We sent her away for 3 weeks. The difference now with her is amazing. She is a changed dog, although she isn't given 100% freedom yet. Its been 3 months since, and she is mostly forced to down/place in the house, which keeps her calm. We still have her in an E collar. She also does great with heel and recall. In most ways, she is a great pet and now a pleasure to have, except one thing.

She is still a nervous dog. She is not aggressive, in fact I would say she is overly submissive. We entertain a lot and travel in our RV. We want her to be a better "people" dog. When anyone else, even friends she knows, gets near her, she gets WAY too excited, sometimes even losing her bladder. Its like her personal space is 2 ft., as soon as someone gets closer, she just gets wound up; licking, mouthing, jumping, etc.

Our trainer (and everything I have read) says this behavior really can't be changed, unless she outgrows it. His solution is to put her in her crate or a place/down when we have visitors. We can do this, and she will be fine, BUT feel like that is doing nothing to "teach" her to be more accomodating. She is such a pretty dog, everyone wants to pet her! We're fine telling strangers no, but would like friends/family to be able to interact with her.

Since this is part of the CGC program, we thought there might be some techniques to train or overcome this?

Thanks,
Dale


----------



## Mary Beth (Apr 17, 2010)

If she is the only dog, perhaps, adopting a stable, friendly, older dog will calm her and give her confidence. She can then observe the other dog interacting with people and not only will that take all the attention off of her, but also she can see that it is all right to do so.


----------



## car2ner (Apr 9, 2014)

I expect it will take a lot of patience and waiting for more maturity. 9 to 12 months can be a trying age, with many changes. Putting her in her crate is nothing to feel bad about. She feels safe and knows no one is going to mess with her. She doesn't have to do anything or make any decisions other than to watch. Strangers should always be told to completely ignore the dog and talk to you when you are out on a walk. Next to your leg is her safe place, which will be like her crate. No one is going to bother her. She doesn't have to decide what to do, just relax and watch. As she gets older and learns that you have some control over all these strangers, she may decide to come up and meet people calmly on her own. 
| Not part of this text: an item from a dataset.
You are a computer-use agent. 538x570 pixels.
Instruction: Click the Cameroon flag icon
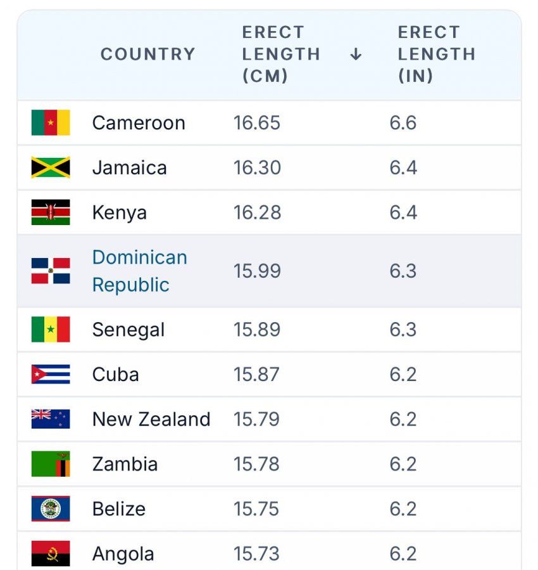tap(51, 122)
Friends and family have to ignore her, too. As she sees them hanging around with you, she will most likely get up on her own and meet and greet them. As she gets older and she recognizes them and knows that they aren't going to ask much of her, she'll be calmer.


----------



## Sanjosedale (Apr 1, 2018)

Thanks, that my wife's solution too. Maybe we foster a senior dog for a bit, can't see us traveling around in RV with two!


----------



## Sanjosedale (Apr 1, 2018)

Thank You, I hope I didn't mischaracterize this, she WILL lay quietly at my side, its only when I allow her to get up and meet someone, or visa versa. even after a few hours of place, totally relaxed, she will get very excited if allowed to come in contact with guests. You are suggesting basically what our trainer said, I have no reason to doubt him. Its only when I cam across this Canine Good Citizen testing that led me to believe this be could be taught.


----------



## konathegsd (Dec 3, 2016)

I’m confused. Is your dog afraid of people or over excited ?

What did she used to be reactive too?


----------



## Sanjosedale (Apr 1, 2018)

Sorry to be confusing, she gets overly excited, it’s not aggression seems more submissive to me? When we got her, 9 months ago now, she was reactive to other dogs, hence the counter conditioning. We now take her on pack walks every week, she is very well behaved.


----------



## Sabis mom (Mar 20, 2014)

Can you video what she does and post it or a link? It sounds like nerves to me but without seeing it who knows.


----------



## Steve Strom (Oct 26, 2013)

Sanjosedale said:


> Sorry to be confusing, she gets overly excited, it’s not aggression seems more submissive to me? When we got her, 9 months ago now, she was reactive to other dogs, hence the counter conditioning. We now take her on pack walks every week, she is very well behaved.


Its not that she doesn't accept people, she just doesn't know how to behave with them. Teach her to sit, someone can calmly approach and pet her then. If she gets up out of the sit, the person turns away, you sit her and try again. Everything calm, slow, and deliberate.


----------



## LuvShepherds (May 27, 2012)

You are seeing the result of that type of training. Yes, you will see changes, but allowing someone else to do the work based on a type of training that doesn’t address the fundamental behavior doesn’t translate to what you need. You see the results. They used an e collar to teach obedience. It worked because they gave her no options except to comply. It didn’t fix her nervous behavior or reluctance around strangers because it can’t. Only you can do that. 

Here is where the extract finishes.